結果、完全に孤立したエリアとなり、出る事が不可能となっている。


 因みに、ここの専用アイテムは迷宮のマスター限定ドロップアイテム……即ち、入手手段は私を倒すことだ!

ルークですら開けることが出来ない、超安心仕様というわけです。


 ここならば誰にも見つからずに放置できるし、実の所……他の要因も大きい。

その要因とは、邪気の扱いについてだ。


 邪気が世界に放出される条件には幾つかあるのだが、その一番簡単な原因は死亡した時との事。

その際には無条件で世界に拡散される為、現在溜め込んでいる邪気が全て流れ出る事になる。


 しかし、ここがどこなのかと言えば、迷宮の中である。

迷宮は扉が世界の壁に小さな穴を開けているだけで、迷宮本体は世界の壁の外にある。

即ち、ここでこいつ等が死ぬ事で、邪気の拡散を抑える事が出来るのだ。

しかも、邪気も聖気も迷宮にとってはただの養分となるため、邪気に冒された迷宮とかにはならずに成長するらしい。
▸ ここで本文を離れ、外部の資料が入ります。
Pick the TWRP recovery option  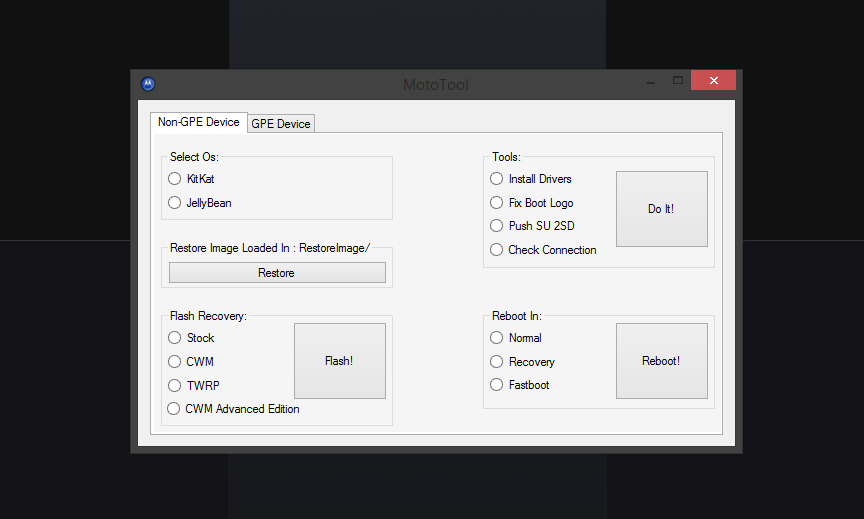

ぶっちゃけると、王都で見た過去の文献に研究資料と一緒にそう書いてあったので、それが事実だと信じておこうという訳だ。

まぁ、もし邪気に冒された迷宮とかになった場合、サックリ破棄して作り直すだけなんだけどね!


 ここから後は全て王子に任せる事になるが、私に残されている仕事は前回領主館に送り込んだメンバーを再度送り届けることだった。

王都へ戻る際に再度廃屋に移動迷宮を配置してあるので、時間帯が違うだけで完全に昨日の再現である。


 再び領主館に向かう表向きの理由は、昨日訪問したメンバーが街を離れるから挨拶をしに来たという事になる。

偶然今回の失踪事件が発覚……そういうシナリオな訳だ。


 流石に帰りまで迷宮経由だと往復の時間がおかしい為、馬車ゴーレム及び兵士に扮した護衛の人数分の馬型ゴーレムを貸す事になっている。

これらのゴーレムは最も新しいタイプで、レベルも30を軽く超える奴らだ。

それらに乗る人物達も30レベル前後の猛者達なので、もし魔物が出ても相手が可愛そうな位の火力となるだろう。

お陰で、安心して後の事は任せられるというものだ。


 これで大体は片付いたので、後はルークの回収と王女関係なのだが、なる様にしかならないので行き当たりばったりで良いかなと思っている。

まぁ、変装用の品位は作っておきましょうかね。